Fig. 9 - NW7US circuit SNR for reciprocity test group at 08 UTC

Returning to figure 9, the Circuit Group chart shows the SNR values for the nine circuit pairs. The green cells show SNRs that are above the RSN, the yellow cells are for values within 10 dB of RSN, and the red cells show SNRs below that level. The best frequencies for each circuit are shown by the blue-colored cells.

Focusing on the 40-meter values (Ch 04), the circuit to Bathurst is reciprocal within about 2 dB as expected. But the circuit to Barrow on the north coast of Alaska shows a difference of 10 dB! Honolulu is quieter than Brinnon by 4 dB, which is to be expected-because the Pacific Ocean is more "peaceful", I suppose.

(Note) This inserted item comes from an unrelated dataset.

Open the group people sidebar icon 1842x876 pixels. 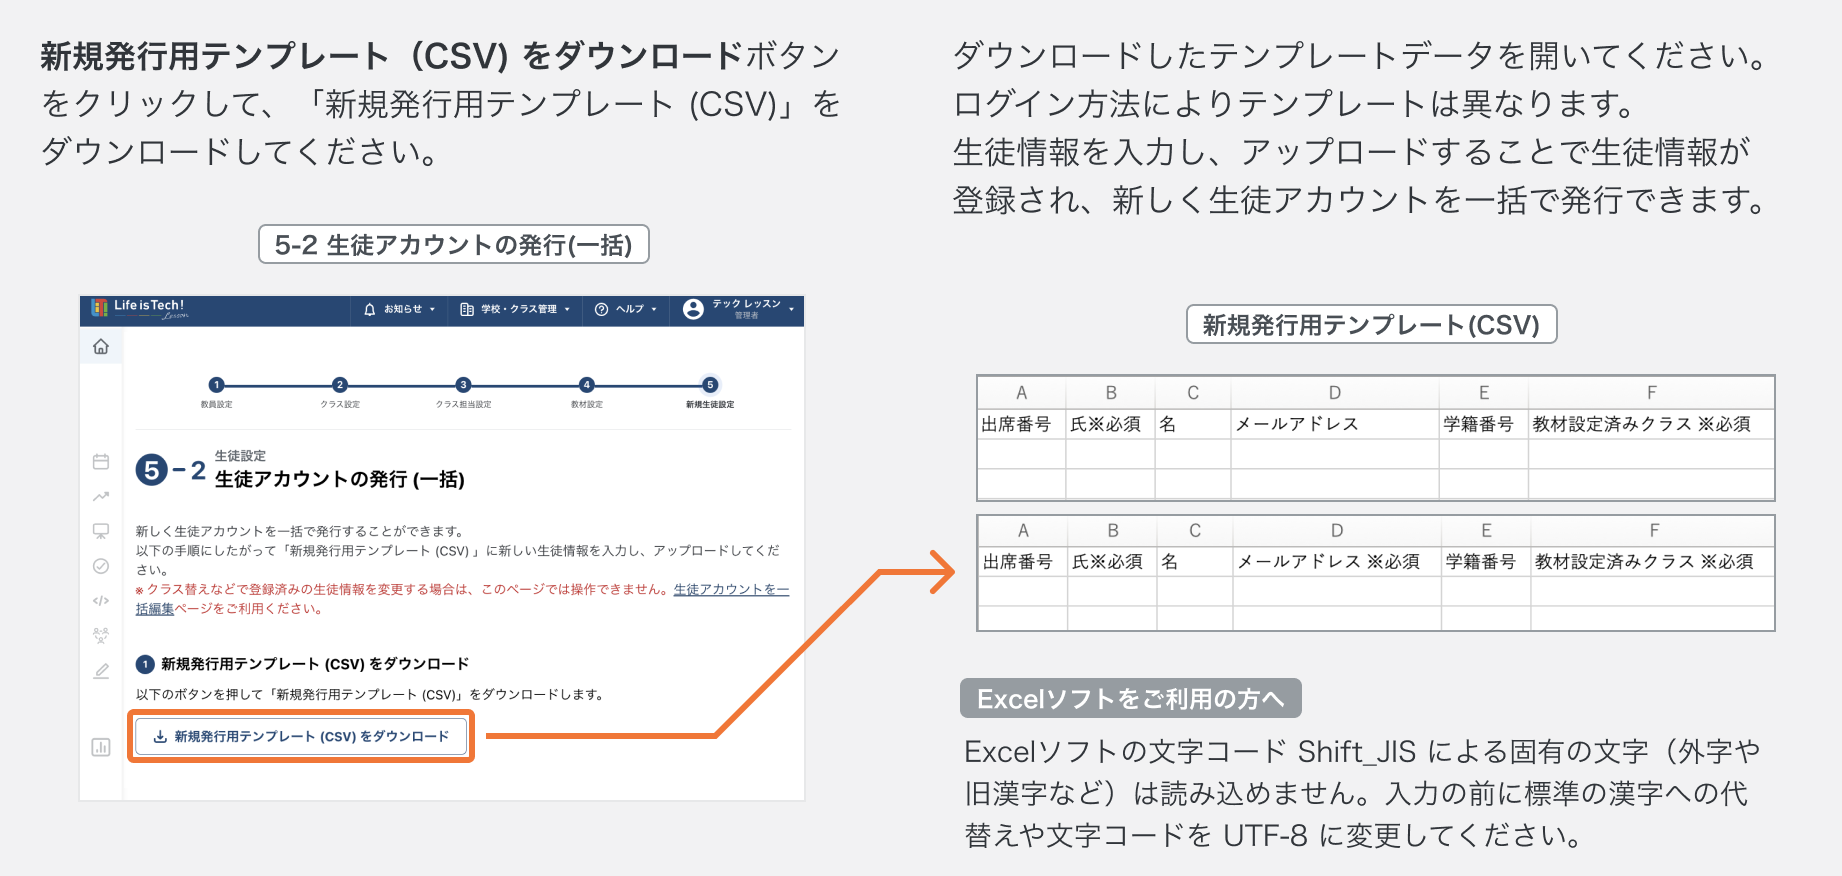(x=101, y=635)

Comparing the other circuit pairs reveals other reciprocity differences that can be explained by the expected location of thunderstorm centers around the world. At 08 UTC it is nighttime over North and South America and that is when thunderstorms usually occur. For example, reception at Caracas, Venezuela is expected to be noisy, and the chart shows that the 40-meter predicted SNR is 8 dB worse than at Brinnon, WA at that time.

System Factors Affecting HF Reception

There are many system factors that affect HF reception, and all must be understood and evaluated if we are to make accurate simulations. As we have seen, software such as ACE-HF will sort out the signal strength and SNR predictions automatically, but it is up to us to properly specify the system if our predictions are to match our on-air experiences.

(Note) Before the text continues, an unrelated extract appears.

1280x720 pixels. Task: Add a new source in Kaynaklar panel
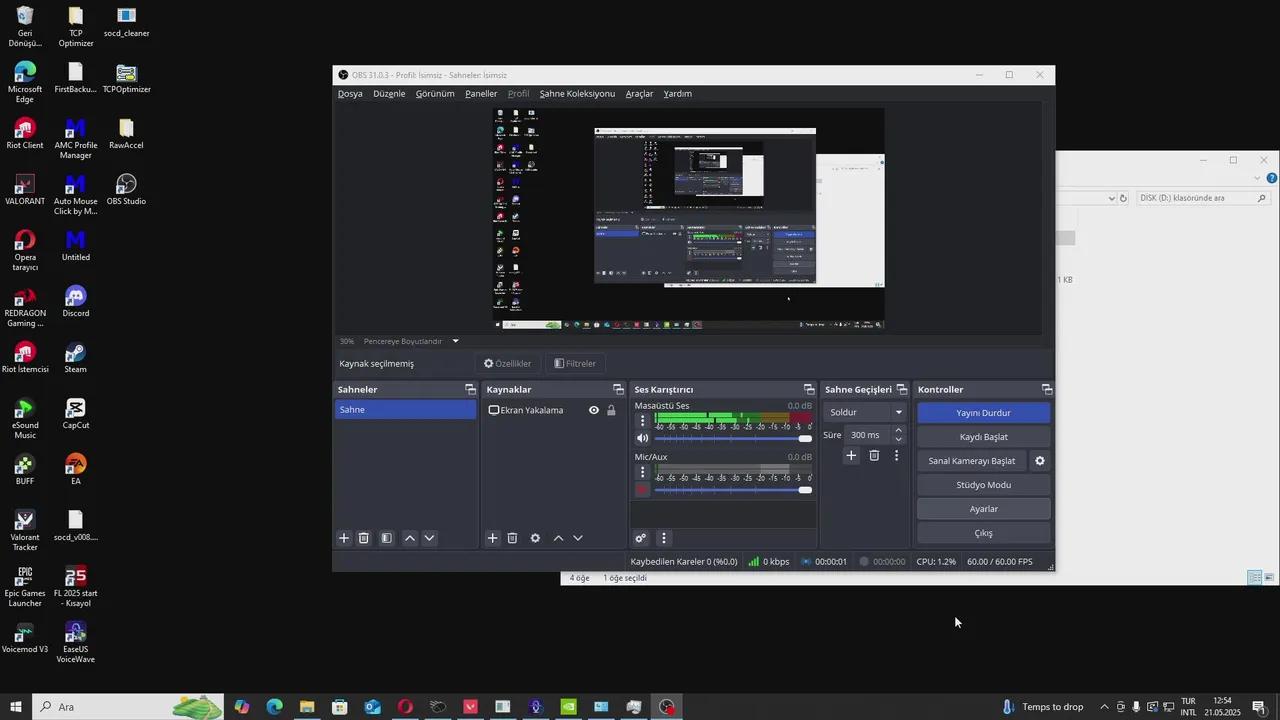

A brief checklist of system factors that will affect reception is given in figure 10. As you review the list, think of how you can determine those factors for both ends of your circuits.

Fig. 10 - HF System Factors Affecting Reception
1. Transmit Power Level
2. Transmission Line and Coupler Loss.
3. Antenna Gain as a function of frequency.
4. Antenna Directionality.
5. Atmospheric Noise Level (computed by the model).
6. Man-Made Noise Level at Receive Station (estimated by the user).
7. Are Common Antennas Used for both Transmit and Receive?
8. Is Cross-Band or Offset-Frequency Operation Employed?


Of course, you can most easily characterize your own station. Distant terminals represent unknowns, so it's good if you can at least ask your frequent contacts about their transmit power and antenna gains. When you simply call CQ, simulating the system is more difficult. For simulating the unknown stations, which I do when I make ACE-HF area coverage maps, I usually specify isotropic antennas at the receive stations and to be conservative I assume their transmit powers to be 100 watts or less.

Given all these constraints, we are almost assured of having different conditions at each end of the circuit. So is HF reciprocal? Almost definitely not. Every station will have a different set of equipment and different antennas depending on their interests and pocketbooks. And as we have seen, even one's location and the weather close to the station will affect reception-and we sure can't control the weather!

But that doesn't mean that ham radio operation is impossible or even difficult. System simulation models like ACE-HF help us to sort out the differences and keep us from becoming discouraged when we hear a cool station but he can't hear us. Remember my cell-phone experience. Ham radio and shortwave listening is really the same thing, and once we understand that each circuit is likely to be different, we can work smarter and optimize our time on-the-air.     You can hear me now!